Degree
Master of Science
Program
Physiology
Supervisor
Dr. Nica Borradaile
Abstract
Obesity is associated with elevated levels of serum fatty acids, which accumulate in nonadipose tissues including the liver. Elongation factor 1A-1 (EF1A-1) has previously been shown to participate in the cell stress and death response of cardiomyocytes to excess saturated fatty exposure, and in steatotic mouse myocardium. In this thesis, the hypothesis that the hepatocyte response to fatty acid overload involves EF1A-1 was tested.

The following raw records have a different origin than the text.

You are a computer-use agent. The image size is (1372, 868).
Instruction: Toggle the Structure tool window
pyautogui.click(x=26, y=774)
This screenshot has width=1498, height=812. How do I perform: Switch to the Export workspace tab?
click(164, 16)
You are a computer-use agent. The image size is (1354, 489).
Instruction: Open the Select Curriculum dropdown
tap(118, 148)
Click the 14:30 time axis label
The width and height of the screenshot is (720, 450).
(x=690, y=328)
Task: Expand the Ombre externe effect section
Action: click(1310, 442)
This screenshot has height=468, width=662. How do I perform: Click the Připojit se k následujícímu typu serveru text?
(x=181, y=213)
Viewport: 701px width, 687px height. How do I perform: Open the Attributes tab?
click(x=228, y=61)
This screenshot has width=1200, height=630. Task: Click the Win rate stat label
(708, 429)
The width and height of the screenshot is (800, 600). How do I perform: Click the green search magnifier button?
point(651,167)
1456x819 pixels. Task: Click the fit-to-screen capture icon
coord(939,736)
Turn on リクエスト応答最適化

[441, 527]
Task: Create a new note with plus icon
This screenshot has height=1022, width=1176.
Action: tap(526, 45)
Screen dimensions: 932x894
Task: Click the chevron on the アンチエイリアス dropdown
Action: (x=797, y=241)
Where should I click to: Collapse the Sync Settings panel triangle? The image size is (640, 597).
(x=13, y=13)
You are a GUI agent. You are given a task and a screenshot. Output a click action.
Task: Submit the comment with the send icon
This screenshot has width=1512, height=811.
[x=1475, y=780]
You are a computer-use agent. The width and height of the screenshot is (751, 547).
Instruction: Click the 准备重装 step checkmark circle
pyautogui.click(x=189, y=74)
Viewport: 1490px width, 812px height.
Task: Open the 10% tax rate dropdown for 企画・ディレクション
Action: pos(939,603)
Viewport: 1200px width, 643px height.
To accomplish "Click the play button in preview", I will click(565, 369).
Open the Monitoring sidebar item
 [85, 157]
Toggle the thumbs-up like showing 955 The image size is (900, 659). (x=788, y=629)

EF1A-1 expression was induced in the livers of obese mice in association with severe hepatic steatosis, and in HepG2 human hepatoma cells in response to excess palmitate. Partial translocation of EF1A-1 from the ER to polymerized actin preceded palmitate-induced cell death. Inhibiting the elongation function of the protein using a specific inhibitor decreased palmitate-induced cell death. Results indicate EF1A-1 participates in hepatocyte stress response to saturated fatty acid excess possibly by mediating changes in protein synthesis related to actin cytoskeleton remodeling that occur during cell stress.
Recommended Citation
Stoianov, Alexandra M., "Elongation factor 1A-1 and hepatocyte response to fatty acid excess" (2013). Electronic Thesis and Dissertation Repository. 1210.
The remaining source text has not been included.